New Life for Haiti began with the notion to help the people of the Grande Anse River Valley, and, to achieve that goal, we’ve supplied farmers with seed after terrible hurricane floods, and rebuilt many homes after the 2010 earthquake. We’ve also built several schools. Fairly early in our involvement in the region, we realized that it didn’t make sense to simply supply education, when the students were too hungry to be able to concentrate.

We began the food program to serve meals at the local schools that we’d been working with, to get all the local children to come to the school. Initially, it was necessary to determine the cost of the program, as well as understanding the logistics involved in serving food to the community—how much help we would need to employ, amounts of food to serve, and how to cook it.

We first ran a pilot program, and the outcome was successful. Pending adequate financial support, we decided that we could feed the students at least once a week. Seeing how beneficial the program has been, we’re now working to supply food two or three times a week.

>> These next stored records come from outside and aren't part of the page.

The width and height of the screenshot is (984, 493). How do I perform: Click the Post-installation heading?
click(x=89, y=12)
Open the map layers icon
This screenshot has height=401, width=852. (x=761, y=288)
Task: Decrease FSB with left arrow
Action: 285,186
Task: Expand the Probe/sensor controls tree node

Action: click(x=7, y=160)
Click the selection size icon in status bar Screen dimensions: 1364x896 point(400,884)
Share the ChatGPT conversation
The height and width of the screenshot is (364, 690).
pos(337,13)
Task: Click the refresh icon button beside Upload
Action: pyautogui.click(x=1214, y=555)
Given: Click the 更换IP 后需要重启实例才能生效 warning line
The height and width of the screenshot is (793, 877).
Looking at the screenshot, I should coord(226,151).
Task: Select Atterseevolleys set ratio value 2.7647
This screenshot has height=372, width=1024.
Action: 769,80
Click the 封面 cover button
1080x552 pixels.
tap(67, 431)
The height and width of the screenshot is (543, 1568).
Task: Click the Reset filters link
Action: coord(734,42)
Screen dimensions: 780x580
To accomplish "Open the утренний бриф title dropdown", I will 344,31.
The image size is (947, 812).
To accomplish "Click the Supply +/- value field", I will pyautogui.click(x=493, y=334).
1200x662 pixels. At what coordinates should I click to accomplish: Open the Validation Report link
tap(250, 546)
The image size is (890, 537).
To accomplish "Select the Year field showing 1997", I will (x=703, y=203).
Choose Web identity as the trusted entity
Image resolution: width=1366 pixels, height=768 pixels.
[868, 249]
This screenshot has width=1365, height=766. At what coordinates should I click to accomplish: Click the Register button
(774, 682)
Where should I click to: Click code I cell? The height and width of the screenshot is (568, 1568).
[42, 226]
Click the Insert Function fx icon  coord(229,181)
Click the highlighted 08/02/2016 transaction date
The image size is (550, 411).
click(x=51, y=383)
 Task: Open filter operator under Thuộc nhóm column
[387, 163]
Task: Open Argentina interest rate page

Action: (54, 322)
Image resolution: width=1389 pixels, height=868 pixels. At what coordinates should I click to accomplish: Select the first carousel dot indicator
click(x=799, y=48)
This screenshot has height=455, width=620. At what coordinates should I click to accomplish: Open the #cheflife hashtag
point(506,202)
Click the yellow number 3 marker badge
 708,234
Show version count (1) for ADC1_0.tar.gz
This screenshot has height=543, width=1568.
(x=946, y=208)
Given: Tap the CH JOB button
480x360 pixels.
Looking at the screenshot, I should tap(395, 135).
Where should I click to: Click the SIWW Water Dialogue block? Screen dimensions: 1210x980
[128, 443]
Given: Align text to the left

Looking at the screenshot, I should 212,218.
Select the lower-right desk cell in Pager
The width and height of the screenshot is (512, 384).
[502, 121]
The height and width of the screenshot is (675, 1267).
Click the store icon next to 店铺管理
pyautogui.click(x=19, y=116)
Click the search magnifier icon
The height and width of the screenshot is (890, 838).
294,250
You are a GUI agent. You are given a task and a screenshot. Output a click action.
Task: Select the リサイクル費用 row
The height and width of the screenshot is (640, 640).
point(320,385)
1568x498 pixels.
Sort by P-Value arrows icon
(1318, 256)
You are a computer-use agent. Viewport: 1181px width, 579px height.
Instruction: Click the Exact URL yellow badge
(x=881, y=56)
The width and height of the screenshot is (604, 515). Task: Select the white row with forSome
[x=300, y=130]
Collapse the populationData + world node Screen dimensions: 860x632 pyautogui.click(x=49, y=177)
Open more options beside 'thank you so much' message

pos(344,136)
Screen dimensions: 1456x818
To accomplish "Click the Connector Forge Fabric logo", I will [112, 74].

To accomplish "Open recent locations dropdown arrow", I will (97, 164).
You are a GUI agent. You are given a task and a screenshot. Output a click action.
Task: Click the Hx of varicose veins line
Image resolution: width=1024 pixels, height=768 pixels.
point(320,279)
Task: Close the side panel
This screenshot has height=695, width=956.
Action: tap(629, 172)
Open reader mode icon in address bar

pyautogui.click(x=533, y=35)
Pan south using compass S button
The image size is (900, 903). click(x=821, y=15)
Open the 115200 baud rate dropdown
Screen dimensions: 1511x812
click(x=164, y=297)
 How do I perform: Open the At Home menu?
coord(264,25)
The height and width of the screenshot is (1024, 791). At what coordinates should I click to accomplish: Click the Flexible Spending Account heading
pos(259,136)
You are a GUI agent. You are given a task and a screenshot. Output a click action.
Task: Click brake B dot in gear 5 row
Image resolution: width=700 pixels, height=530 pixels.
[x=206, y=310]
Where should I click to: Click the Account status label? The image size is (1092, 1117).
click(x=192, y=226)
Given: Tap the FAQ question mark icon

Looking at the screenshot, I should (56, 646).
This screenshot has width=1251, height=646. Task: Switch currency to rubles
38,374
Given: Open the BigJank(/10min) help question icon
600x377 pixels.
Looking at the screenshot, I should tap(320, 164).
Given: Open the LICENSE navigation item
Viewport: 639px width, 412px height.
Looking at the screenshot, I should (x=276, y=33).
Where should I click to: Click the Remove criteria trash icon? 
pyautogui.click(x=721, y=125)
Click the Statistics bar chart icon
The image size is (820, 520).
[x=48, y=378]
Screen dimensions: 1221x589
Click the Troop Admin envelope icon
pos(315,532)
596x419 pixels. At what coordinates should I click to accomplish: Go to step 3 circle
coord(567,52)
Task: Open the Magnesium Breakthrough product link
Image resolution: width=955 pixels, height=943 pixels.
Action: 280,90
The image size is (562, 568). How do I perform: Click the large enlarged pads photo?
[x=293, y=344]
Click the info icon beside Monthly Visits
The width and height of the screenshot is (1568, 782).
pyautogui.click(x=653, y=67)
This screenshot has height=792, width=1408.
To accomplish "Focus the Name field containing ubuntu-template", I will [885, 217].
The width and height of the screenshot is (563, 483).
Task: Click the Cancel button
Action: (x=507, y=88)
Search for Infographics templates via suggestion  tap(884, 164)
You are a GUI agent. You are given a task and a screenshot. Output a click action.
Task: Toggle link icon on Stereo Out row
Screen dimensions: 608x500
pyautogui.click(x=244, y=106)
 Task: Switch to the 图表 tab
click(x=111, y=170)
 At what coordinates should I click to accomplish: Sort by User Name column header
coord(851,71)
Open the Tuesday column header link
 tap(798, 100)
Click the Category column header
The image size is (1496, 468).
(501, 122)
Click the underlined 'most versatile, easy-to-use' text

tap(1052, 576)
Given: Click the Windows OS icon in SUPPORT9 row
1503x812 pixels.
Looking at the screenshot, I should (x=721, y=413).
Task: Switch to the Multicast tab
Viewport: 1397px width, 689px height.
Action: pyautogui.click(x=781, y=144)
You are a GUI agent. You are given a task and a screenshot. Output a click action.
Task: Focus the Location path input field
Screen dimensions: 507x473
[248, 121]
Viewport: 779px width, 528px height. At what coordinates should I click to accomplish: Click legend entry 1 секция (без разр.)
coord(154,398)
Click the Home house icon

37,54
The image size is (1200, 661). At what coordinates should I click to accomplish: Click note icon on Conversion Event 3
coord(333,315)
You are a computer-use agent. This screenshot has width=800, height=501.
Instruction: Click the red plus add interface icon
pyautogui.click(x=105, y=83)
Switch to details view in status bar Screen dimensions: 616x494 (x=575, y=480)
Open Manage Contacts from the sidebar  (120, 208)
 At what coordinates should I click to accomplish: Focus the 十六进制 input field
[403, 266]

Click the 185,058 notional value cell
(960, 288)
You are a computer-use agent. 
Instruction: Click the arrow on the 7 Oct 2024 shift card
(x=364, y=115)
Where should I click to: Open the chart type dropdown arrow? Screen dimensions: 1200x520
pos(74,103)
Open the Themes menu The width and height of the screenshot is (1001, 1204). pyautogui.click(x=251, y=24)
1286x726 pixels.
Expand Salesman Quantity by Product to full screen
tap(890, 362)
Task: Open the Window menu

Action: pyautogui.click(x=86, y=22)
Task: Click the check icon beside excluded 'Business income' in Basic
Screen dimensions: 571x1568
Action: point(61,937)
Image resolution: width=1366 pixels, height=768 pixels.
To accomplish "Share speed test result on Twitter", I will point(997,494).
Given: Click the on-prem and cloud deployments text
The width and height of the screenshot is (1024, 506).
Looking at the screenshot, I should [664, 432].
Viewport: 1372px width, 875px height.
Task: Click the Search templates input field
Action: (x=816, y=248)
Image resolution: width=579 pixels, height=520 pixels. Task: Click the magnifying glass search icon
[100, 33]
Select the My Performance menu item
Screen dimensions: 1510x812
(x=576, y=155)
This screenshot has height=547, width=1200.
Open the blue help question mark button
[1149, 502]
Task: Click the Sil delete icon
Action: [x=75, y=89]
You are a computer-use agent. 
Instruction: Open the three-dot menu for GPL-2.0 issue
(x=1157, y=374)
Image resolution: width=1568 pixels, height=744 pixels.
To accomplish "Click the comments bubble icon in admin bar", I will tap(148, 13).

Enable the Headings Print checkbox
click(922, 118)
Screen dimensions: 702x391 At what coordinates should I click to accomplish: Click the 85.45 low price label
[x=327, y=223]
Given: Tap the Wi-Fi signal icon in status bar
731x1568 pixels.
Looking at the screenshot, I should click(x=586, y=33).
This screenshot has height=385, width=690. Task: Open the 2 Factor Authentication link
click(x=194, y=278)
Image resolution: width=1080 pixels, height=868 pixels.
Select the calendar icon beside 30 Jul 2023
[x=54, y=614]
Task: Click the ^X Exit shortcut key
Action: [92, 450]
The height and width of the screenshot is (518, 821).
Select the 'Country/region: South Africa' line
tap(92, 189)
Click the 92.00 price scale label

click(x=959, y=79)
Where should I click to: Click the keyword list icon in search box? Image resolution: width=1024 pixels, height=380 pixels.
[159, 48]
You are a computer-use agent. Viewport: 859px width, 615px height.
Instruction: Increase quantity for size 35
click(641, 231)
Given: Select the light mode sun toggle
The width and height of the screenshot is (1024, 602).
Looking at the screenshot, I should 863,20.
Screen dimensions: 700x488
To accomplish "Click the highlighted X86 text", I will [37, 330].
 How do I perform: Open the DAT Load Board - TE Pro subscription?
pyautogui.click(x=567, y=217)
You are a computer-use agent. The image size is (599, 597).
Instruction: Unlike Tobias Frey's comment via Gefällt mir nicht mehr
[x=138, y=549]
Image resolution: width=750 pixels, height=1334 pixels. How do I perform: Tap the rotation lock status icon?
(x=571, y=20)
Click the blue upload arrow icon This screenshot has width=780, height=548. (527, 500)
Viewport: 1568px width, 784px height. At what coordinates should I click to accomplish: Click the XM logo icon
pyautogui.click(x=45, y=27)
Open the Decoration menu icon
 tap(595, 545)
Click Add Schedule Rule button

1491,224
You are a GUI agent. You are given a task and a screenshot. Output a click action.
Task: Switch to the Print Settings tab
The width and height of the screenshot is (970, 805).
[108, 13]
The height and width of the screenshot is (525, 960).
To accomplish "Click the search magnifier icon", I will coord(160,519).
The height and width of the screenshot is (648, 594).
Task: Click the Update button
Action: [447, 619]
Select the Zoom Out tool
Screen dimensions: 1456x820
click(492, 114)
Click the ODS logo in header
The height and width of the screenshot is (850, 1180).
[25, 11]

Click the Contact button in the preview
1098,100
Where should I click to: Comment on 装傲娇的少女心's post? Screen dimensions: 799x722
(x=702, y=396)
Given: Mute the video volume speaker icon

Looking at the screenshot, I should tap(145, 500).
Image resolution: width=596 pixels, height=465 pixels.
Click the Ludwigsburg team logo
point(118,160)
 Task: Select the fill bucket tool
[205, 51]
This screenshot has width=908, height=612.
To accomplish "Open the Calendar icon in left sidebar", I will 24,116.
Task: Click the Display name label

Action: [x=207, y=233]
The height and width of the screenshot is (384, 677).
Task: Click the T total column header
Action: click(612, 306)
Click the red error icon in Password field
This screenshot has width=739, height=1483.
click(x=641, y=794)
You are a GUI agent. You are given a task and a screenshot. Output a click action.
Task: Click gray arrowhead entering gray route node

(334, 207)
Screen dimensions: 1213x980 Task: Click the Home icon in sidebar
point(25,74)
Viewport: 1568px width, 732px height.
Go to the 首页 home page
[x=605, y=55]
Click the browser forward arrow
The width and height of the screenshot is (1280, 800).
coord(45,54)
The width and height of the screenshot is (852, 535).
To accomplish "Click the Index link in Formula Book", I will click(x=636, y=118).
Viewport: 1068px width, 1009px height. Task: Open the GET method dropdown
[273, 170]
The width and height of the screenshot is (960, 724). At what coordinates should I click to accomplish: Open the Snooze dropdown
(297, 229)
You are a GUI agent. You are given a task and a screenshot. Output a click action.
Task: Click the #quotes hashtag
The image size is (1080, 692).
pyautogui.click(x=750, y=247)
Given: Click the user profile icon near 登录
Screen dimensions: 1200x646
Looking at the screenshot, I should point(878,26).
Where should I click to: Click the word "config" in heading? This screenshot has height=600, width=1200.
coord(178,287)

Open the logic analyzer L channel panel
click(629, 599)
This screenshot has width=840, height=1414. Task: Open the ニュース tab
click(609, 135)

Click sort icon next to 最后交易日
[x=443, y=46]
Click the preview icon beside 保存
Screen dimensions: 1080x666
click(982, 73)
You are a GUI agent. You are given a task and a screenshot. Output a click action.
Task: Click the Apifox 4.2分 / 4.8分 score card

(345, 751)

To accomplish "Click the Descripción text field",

In the area where we work the average family lives on less than $1 a day, and only 20 percent of the children can afford to attend school, so we continue to build schools and try to help young people grow up with greater economic opportunity. Our child sponsorship program is another way our donors to help children whose families cannot afford to send them to school, and, in addition to education, sponsored children receive food, vitamins, clothing, books and school supplies.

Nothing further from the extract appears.